__Trecho do documento__:
Artigo
informativo, publicado em Theoria -
Revista Eletrônica de Filosofia, vol. 4, n. 9, 2012.
FALSEACIONISMO E ANTI-INDUTIVISMO POPPERIANOS
Claudio F. Costa - UFRN
Resumo:
Nesse artigo é feita uma exposição crítica do
falseacionismo anti-indutivista popperiano. Para tal começamos com a exposição
dos elementos mais fundamentais do método científico em suas relações. Em
seguida é apresentada o concepção falseacionista anti-indutivista de Popper.
Finalmente são feitas as observações criticas que nos levam a uma rejeição
parcial de seus resultados.
Palavras-chave: Popper, falseacionismo,
indução, método científico
Summary:
This paper contains a critical
presentation of Popper’s falsificacionism. It shows that falsificationism would
only work if associated with inductivism. In order to make this point clear, we
begin by building the fundamental elements of the scientific method in its
inter-relations. Then we present the essential treats of Popper’s
falsificationism. Finally, we show that it is untenable if considered as the
whole of the scientific method.
Key-words: Popper,
falsificacionism, induction, scientific method.
Quero expor
aqui o falseacionismo e o anti-indutivismo popperianos, complementando essa
exposição com uma crítica interna, dirigida ao seu anti-indutivismo – uma
crítica que acaba por impor limitações ao próprio falseacionismo. Antes disso,
porém, gostaria de expor brevemente a posição contra a qual Popper está se
manifestando, que é a tradicional concepção indutivista da ciência, juntamente
com o critério verificacionista de cientificidade que lhe havia sido comum.
Indutivismo
A concepção
que o senso comum tem da ciência é, em grande parte, indutivista. A ciência
nasce do exame cuidadoso dos fatos. A ciência empírica fundamental, a física,
surgiu com o renascimento, quando grandes experimentadores como Galileu
decidiram dar início à física experimental confrontando as hipóteses com os
fatos, à diferença do que faziam os seguidores de Aristóteles.
A idéia popular da qual nasce o indutivismo é
a de que as proposições de observação constituem uma base a partir da qual são
derivadas as leis e teorias científicas. As observações são sempre singulares,
desse ou daquele fenômeno. As proposições de observação são singulares, como
"Essa barra de ferro expandiu-se ao ser aquecida". As leis
científicas, das quais são essencialmente constituídas as teorias científicas,
são proposições universais como "Todos os metais se expandem ao serem
aquecidos". Ora, como podemos passar da asserção de proposições
observacionais, singulares, para a asserção de leis científicas, que são
proposições gerais ou universais? A resposta do senso comum parece ser: através
da inferência indutiva. Pela
inferência indutiva torna-se legítimo, a partir de uma lista finita de proposições
singulares generalizar leis universais, válidas para todos os casos similares.
Eis uma formulação parcial e simplificada do princípio da indução:
PI: Se um número suficiente de
fenômenos do tipo A for sempre observado em certa conexão com fenômenos do tipo
B, podemos concluir que todos os
fenômenos do tipo A possuem tal conexão com fenômenos do tipo B.

__Dados fornecidos__:
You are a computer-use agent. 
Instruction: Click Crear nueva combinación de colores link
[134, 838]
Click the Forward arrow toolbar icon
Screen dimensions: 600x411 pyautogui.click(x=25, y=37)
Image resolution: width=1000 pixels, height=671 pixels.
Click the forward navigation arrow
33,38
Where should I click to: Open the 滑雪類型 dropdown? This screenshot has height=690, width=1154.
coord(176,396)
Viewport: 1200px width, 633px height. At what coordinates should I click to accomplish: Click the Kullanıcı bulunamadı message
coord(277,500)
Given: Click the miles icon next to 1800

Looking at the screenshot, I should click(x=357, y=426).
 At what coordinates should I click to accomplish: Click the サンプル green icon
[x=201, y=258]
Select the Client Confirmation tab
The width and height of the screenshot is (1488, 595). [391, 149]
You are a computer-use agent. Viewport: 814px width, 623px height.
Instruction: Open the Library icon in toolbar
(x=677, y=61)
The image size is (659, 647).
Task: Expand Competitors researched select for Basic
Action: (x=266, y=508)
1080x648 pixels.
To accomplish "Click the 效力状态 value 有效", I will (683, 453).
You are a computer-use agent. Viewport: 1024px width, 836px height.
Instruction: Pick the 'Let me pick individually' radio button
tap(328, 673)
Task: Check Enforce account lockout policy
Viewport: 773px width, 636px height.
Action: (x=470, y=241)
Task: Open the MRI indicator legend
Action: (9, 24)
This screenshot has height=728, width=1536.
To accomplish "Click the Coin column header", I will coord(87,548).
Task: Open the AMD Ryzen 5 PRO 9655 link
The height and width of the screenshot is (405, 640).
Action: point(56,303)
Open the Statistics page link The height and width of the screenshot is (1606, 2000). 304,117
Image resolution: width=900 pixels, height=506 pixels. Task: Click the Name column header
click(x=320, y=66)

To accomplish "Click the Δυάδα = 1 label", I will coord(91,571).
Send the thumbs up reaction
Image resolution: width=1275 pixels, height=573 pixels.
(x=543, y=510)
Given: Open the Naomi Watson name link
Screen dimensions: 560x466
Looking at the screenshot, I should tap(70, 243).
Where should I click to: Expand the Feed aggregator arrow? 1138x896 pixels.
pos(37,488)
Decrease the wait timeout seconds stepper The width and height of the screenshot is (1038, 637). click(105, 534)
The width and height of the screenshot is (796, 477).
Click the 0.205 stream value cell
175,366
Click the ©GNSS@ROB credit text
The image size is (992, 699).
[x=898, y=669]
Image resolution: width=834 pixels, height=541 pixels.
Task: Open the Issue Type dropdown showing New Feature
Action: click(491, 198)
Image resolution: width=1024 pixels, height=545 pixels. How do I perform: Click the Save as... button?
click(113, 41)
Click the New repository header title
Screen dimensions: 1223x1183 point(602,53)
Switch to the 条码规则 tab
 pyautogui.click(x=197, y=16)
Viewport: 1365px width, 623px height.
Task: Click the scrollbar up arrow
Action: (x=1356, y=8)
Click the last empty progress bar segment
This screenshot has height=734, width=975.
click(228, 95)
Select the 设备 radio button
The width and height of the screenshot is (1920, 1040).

__Conjunto de tarefas__:
• A. Liste todas as palavras-chave em português indicadas no artigo sobre o falseacionismo popperiano.
• B. Reproduza do artigo sobre o falseacionismo popperiano o trecho que começa com as palavras que contêm "FALSEACIONISMO E ANTI-INDUTIVISMO" e termina com "de seus resultados.".
• C. Em que periódico foi publicado o artigo sobre o falseacionismo popperiano?

__Respostas__:
• A. Popper, falseacionismo, indução, método científico

• B.
FALSEACIONISMO E ANTI-INDUTIVISMO POPPERIANOS
Claudio F. Costa - UFRN
Resumo:
Nesse artigo é feita uma exposição crítica do
falseacionismo anti-indutivista popperiano. Para tal começamos com a exposição
dos elementos mais fundamentais do método científico em suas relações. Em
seguida é apresentada o concepção falseacionista anti-indutivista de Popper.
Finalmente são feitas as observações criticas que nos levam a uma rejeição
parcial de seus resultados.

• C. Em Theoria - Revista Eletrônica de Filosofia, vol. 4, n. 9, 2012.